*ASSIGNED TASK:* A faithful, word-for-word transcription of all the data is what is needed.

(DATA TO USE begins)

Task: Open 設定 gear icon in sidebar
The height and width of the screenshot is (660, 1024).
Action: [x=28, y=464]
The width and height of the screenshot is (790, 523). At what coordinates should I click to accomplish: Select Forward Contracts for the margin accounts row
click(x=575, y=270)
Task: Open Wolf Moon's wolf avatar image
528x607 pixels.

(DATA TO USE ends)

*TASK ANSWER:*
Task: Open 設定 gear icon in sidebar
The height and width of the screenshot is (660, 1024).
Action: [x=28, y=464]
The width and height of the screenshot is (790, 523). At what coordinates should I click to accomplish: Select Forward Contracts for the margin accounts row
click(x=575, y=270)
Task: Open Wolf Moon's wolf avatar image
528x607 pixels.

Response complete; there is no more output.